The start to the BTCC season is still a few months away, but the WRC started over the weekend, and with review highlights and live coverage of one stage per rally on Red Bull TV, I thought I may give that data a go…

Results and timing info can be found on the WRC web pages (I couldn’t offhand find a source of official FIA timing sheets) so here’s a first quick sketch using stage results from the first rally of the year – Monte Carlo.

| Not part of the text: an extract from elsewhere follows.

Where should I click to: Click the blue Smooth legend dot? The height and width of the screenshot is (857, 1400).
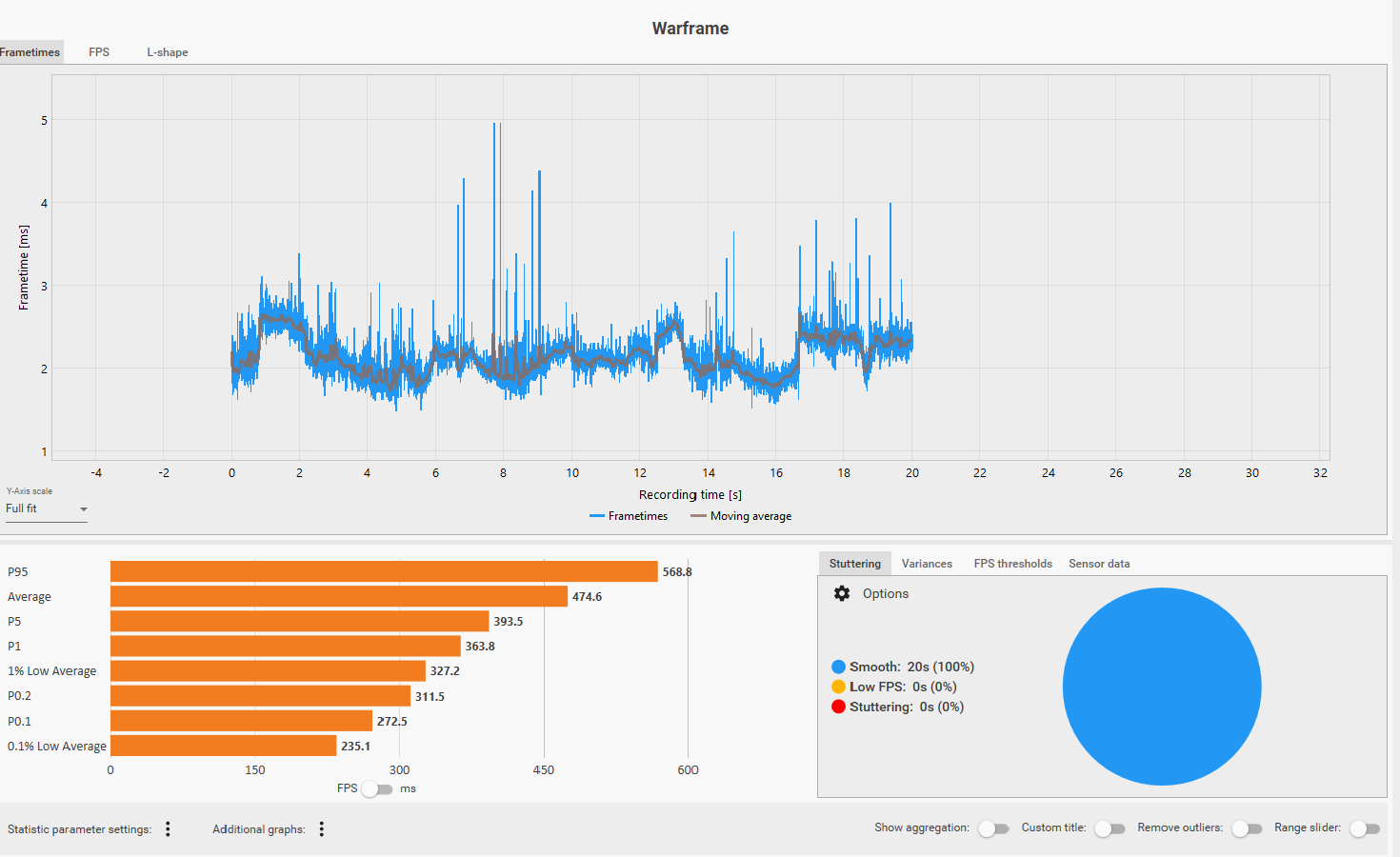[838, 667]
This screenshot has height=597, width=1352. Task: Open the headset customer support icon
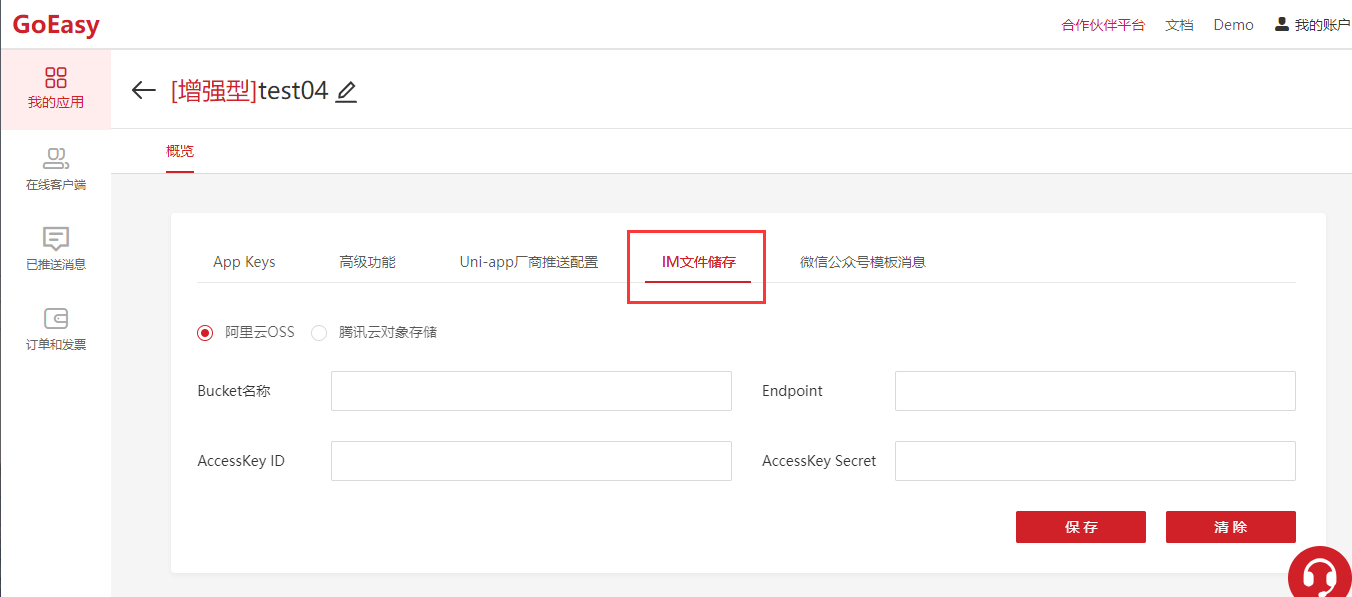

To start with, we need to grab the data. I’m using the pandas library, which has a handy .read_html() method that can scrape tables (crudely) from an HTML page given its URL.

import pandas as pd

def getStageResultsBase(year,rallyid,stages):
    ''' Get stage results and overall results at end of stage '''
    
    # Accept one stage number or a list of stage numbers
    stages=[stages] if not isinstance(stages,list) else stages
    
    #There are actually two tables on the stage results page
    df_stage=pd.DataFrame()
    df_overallpart=pd.DataFrame()
    
    #Grab data for each stage
    for stage in stages:
        url='http://www.wrc.com/live-ticker/daten/{year}/{rallyid}/stage.{rallyid}.{stage}.all.html'.format(year=year, rallyid=rallyid, stage=stage)
        #scrape the data
        results=pd.read_html(url,encoding='utf-8')
        results[0].columns=['pos', 'carNo', 'driverName', 'time', 'diffPrev', 'diffFirst']
        results[1].columns=['pos', 'carNo', 'driverName', 'time', 'diffPrev', 'diffFirst']
        
        #Simple cleaning - cast the data types as required
        for i in [0,1]:
            results[i].fillna(0,inplace=True)
            results[i]['pos']=results[i]['pos'].astype(float).astype(int)
            for j in ['carNo','driverName','time','diffPrev','diffFirst']:
                results[i][j]=results[i][j].astype(str)
        
        #Add a stage identifier
        results[0]['stage']=stage
        results[1]['stage']=stage
        
        #Add the scraped stage data to combined stage results data frames
        df_stage=pd.concat([df_stage,results[0]])
        df_overallpart=pd.concat([df_overallpart,results[1]])

    return df_stage.reset_index(drop=True), df_overallpart.reset_index(drop=True)

The data we pull back looks like the following.

wrc_results_scraper1

Note that deltas (the time differences) are given as offset times in the form of a string. As the pandas library was in part originally developed for working with financial time series data, it has a lot of support for time handling. This includes the notion of a time delta:

pd.to_timedelta("1:2:3.0") #Timedelta('0 days 01:02:03')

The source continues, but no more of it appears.